THE BEST WE COULD Does What It Does Best – Review
The Best We Could, the new play from Emily Feldman and Manhattan Theatre Club, runs 90 minutes straight through, yet the story stuck with me quite a bit longer. In the New York City Center — Stage I space, this world premiere production uses conversational text and minimalist design to question family, trust, and false hopes. Barring a few surprisingly magical moments, The Best We Could cuts right to the chase and slices through all the conversations best suited for (a family tragedy), the subtitle of the play.
The show begins with unsteady footing, a red flag for what is supposedly a contemporary one-act. That was just the start, though. As the audience settled into their seats (guided by ensemble member Maureen Sebastian, breaking the fourth wall for an “actor acts” moment), and the company took their seats in lightweight chairs scattered across the playing space, everyone seemed to sink into the text simultaneously.
The text, the word choice, the phrasing, etc., is so…comfortable. Feldman, MTC’s 2019-2020 Tow Playwright-In-Residence, has shaped the nuances of familial dynamics into repetitive conversations, each time carrying a completely new meaning. At first, these inclusions feel surface-level. By the second or third or seventh or eighth “Maybe I’ll take the dog for a walk,” the connotation is so far from what it originally was, these characters begging and grappling in situations of life or death, literally. As though the true intentions are much too hard to say.
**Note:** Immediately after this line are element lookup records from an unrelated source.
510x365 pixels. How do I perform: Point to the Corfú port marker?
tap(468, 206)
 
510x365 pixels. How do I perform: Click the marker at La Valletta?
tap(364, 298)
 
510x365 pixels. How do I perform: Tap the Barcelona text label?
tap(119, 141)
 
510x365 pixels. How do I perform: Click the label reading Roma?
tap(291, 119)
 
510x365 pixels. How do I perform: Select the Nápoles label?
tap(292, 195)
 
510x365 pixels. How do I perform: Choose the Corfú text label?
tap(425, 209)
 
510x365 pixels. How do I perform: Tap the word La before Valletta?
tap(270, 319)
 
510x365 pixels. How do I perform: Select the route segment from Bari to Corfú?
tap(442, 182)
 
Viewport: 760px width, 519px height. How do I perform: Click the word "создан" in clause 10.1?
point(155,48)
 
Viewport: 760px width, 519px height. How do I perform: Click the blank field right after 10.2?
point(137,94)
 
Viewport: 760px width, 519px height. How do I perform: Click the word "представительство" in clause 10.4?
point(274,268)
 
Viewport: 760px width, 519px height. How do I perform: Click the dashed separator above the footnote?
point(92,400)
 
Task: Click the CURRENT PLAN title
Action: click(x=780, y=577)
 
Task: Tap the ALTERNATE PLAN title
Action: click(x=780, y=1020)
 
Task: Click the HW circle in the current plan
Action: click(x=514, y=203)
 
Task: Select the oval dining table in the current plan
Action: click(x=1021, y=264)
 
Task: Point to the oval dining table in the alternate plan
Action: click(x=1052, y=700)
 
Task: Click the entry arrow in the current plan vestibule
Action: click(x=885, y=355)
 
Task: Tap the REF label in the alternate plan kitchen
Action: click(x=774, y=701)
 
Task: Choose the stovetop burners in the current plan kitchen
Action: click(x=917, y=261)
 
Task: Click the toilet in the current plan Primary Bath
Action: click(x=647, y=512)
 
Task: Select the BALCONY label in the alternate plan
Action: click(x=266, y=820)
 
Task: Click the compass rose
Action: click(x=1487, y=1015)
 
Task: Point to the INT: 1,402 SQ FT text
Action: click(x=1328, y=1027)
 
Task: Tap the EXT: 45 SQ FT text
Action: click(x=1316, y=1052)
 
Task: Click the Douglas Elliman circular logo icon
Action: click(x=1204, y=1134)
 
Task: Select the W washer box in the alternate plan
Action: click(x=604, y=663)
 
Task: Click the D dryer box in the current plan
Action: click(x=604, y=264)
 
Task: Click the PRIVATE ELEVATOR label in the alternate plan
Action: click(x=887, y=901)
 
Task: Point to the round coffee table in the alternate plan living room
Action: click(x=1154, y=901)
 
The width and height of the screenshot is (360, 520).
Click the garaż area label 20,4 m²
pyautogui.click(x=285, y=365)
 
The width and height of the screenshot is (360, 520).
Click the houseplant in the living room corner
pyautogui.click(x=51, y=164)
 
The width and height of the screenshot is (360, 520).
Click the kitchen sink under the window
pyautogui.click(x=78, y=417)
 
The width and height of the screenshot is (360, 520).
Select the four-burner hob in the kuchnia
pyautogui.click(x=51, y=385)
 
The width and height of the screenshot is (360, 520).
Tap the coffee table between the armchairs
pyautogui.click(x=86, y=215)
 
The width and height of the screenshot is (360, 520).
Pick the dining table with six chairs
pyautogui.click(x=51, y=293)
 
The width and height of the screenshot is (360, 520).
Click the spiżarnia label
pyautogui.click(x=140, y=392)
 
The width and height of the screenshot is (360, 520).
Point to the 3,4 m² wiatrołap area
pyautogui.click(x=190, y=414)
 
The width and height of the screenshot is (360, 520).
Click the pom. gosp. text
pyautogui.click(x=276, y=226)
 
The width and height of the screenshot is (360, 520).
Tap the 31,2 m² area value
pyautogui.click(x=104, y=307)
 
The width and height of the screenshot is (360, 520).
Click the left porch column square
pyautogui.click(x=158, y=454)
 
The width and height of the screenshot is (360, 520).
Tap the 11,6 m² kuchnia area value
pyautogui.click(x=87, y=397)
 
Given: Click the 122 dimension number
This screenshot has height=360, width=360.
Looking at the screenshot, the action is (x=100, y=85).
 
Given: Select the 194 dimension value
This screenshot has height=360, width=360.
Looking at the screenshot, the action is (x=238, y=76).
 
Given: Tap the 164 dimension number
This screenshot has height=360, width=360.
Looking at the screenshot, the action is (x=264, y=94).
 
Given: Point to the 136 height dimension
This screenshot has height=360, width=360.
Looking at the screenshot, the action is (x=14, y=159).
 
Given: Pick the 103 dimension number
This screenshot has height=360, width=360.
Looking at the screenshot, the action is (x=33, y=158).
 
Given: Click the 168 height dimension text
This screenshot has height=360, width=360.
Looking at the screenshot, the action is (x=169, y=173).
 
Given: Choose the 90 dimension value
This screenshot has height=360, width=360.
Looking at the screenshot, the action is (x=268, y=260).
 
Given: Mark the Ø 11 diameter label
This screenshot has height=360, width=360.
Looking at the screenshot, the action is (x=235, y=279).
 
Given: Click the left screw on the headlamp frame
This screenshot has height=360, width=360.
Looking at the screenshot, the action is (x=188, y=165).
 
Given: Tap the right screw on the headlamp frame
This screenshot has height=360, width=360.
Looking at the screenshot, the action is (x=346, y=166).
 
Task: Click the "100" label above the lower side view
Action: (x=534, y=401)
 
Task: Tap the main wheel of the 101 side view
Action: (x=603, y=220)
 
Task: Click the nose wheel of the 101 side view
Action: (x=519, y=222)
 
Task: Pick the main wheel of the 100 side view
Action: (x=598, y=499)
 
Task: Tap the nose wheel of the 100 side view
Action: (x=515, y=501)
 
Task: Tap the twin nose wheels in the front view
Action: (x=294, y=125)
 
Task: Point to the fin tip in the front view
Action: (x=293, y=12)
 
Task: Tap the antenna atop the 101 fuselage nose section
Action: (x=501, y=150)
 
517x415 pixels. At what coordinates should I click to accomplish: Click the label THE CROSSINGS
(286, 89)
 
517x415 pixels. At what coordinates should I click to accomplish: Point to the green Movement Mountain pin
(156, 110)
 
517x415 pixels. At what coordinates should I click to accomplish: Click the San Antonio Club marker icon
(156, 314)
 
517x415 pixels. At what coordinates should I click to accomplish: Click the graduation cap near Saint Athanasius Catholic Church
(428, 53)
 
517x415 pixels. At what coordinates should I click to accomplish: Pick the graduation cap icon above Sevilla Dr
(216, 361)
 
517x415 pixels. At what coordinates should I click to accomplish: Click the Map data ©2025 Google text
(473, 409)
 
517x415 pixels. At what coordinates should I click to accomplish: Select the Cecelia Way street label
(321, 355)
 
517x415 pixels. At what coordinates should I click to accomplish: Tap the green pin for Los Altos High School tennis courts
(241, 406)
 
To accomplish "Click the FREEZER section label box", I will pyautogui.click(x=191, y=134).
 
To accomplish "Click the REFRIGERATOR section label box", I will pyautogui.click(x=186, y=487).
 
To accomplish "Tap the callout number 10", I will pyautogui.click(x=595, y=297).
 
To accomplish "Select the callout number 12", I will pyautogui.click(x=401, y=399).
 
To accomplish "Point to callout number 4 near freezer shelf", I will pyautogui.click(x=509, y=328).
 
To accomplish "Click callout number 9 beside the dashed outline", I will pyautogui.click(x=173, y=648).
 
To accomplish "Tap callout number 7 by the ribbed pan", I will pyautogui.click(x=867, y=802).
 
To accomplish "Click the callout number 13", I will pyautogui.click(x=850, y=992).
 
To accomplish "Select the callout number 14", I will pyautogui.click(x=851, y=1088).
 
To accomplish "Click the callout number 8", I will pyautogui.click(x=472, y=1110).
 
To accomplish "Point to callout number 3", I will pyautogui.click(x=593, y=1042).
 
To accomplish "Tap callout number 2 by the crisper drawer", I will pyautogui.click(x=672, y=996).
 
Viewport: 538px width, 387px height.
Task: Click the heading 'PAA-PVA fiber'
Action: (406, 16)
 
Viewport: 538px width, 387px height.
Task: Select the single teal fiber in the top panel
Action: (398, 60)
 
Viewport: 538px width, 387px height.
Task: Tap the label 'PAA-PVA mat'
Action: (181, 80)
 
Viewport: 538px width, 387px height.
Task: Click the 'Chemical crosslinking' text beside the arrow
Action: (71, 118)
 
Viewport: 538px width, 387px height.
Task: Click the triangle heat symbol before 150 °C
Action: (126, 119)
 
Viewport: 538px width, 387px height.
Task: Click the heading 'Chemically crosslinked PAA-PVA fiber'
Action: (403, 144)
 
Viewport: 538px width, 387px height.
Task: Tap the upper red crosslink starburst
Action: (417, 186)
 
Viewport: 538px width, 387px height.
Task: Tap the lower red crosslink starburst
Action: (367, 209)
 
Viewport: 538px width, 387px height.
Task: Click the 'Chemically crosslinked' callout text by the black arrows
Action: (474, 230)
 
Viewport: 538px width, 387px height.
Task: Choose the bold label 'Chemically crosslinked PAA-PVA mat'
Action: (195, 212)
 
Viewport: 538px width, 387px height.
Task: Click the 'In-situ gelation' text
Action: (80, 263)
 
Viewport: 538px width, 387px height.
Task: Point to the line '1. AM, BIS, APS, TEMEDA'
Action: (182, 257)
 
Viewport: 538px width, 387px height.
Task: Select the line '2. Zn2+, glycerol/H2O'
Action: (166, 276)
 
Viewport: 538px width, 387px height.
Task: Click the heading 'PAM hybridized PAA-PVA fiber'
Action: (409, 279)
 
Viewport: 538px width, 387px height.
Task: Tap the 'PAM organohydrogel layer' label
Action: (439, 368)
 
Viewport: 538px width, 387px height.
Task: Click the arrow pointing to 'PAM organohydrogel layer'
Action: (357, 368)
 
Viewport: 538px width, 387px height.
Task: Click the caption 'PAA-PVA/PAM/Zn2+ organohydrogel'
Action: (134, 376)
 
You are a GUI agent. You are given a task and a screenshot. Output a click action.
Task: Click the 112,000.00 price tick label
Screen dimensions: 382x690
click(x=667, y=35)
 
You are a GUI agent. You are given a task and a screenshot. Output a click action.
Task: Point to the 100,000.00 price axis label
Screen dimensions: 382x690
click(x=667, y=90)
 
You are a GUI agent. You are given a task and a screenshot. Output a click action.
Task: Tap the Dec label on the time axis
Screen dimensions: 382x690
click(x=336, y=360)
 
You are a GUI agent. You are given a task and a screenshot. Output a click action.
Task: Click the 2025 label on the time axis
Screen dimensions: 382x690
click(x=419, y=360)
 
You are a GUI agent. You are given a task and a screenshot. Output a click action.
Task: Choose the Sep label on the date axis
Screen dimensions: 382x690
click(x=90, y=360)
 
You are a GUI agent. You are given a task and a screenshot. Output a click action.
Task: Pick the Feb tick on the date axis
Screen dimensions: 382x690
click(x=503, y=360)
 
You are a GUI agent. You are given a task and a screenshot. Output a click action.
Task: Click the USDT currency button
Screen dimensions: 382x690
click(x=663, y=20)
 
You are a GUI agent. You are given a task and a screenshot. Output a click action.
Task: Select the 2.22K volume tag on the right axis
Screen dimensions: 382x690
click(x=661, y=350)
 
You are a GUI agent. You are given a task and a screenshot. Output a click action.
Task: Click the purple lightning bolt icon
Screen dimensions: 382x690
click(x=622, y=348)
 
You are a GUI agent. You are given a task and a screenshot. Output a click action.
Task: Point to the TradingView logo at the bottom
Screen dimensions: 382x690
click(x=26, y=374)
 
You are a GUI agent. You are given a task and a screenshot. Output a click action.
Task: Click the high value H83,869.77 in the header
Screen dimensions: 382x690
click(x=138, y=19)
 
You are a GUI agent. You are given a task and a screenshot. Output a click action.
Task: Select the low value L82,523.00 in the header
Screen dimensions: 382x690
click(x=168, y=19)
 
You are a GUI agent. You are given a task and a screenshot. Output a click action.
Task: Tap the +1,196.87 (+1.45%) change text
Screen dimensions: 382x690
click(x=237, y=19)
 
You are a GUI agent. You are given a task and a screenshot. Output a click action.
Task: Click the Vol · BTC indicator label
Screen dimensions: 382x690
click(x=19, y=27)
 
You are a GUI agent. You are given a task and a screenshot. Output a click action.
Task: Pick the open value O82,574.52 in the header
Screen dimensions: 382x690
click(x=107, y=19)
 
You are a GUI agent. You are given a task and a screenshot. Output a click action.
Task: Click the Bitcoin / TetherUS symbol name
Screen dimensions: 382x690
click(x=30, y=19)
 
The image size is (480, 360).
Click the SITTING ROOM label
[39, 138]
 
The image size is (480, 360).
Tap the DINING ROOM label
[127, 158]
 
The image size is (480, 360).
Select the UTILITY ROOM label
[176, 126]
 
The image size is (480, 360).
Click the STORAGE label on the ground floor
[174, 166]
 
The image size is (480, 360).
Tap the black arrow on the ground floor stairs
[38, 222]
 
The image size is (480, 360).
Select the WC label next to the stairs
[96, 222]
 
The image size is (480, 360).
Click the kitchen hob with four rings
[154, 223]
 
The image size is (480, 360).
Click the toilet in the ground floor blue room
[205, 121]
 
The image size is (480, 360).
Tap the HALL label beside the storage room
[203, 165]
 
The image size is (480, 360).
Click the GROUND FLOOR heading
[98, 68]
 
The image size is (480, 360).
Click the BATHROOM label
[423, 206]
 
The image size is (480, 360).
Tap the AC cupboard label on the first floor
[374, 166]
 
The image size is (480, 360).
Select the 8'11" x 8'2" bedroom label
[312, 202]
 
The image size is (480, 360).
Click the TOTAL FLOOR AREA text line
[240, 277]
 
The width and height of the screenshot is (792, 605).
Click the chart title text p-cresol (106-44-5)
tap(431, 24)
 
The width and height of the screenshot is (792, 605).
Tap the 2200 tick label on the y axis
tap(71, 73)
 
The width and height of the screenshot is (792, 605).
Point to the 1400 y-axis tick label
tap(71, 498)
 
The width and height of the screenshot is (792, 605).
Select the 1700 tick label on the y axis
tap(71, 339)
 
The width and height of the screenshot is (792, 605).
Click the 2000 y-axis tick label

The company brings a great range to the stage, with Aya Cash’s Ella steering all moving parts in the right direction. Around her orbit, Frank Wood and Constance Shulman play wavering parents; Brian D. Coats an ethical compass of a family friend. Daniel Aukin directs the ensemble, including utility player Sebastian, as a pliable unit, though they remain as fragile as any family in the face of a tragedy.
Overall, the play is not a ground-breaking or boundary-pushing piece of theatre. In fact, many parts feel reminiscent of other recent works: the empty stage introduction of Circle Mirror Transformation, the minimalist road trip setup of Miss You Like Hell. What The Best We Could offers, though, is a very grounded realism. Perhaps the prologue-type interactions, complete with “you’ve got a second to adjust your position in your seat,” is a pre-planned jostling of expectations before a weighty examination of life. For if the audience is seated, in true neutrality, it is difficult not to feel the effects and connect the story's dots to one’s own life.
Despite its slender design and mostly-no-frills presentation, the sensory elements that are included are incredibly well-executed. Where the production’s sound design (Kate Marvin) works precisely to distinguish boundaries and delineate how far this conversation can span, lighting (Matt Frey) eliminates all metaphorical fences, instead bridging the divide between onstage ensemble and audience members. The technical work is subtle and could easily go unnoticed, but to those looking for it, the production is full of delights. And, no spoilers here, a cue related to balloons warranted a fight or flight or cry reaction (I cried).
Of personal note: The Best We Could does make a reference to The Kennedy Curse™, an addition to my running list of MTC plays to do so (most notably, David Lindsay-Abaire’s Rabbit Hole in 2006).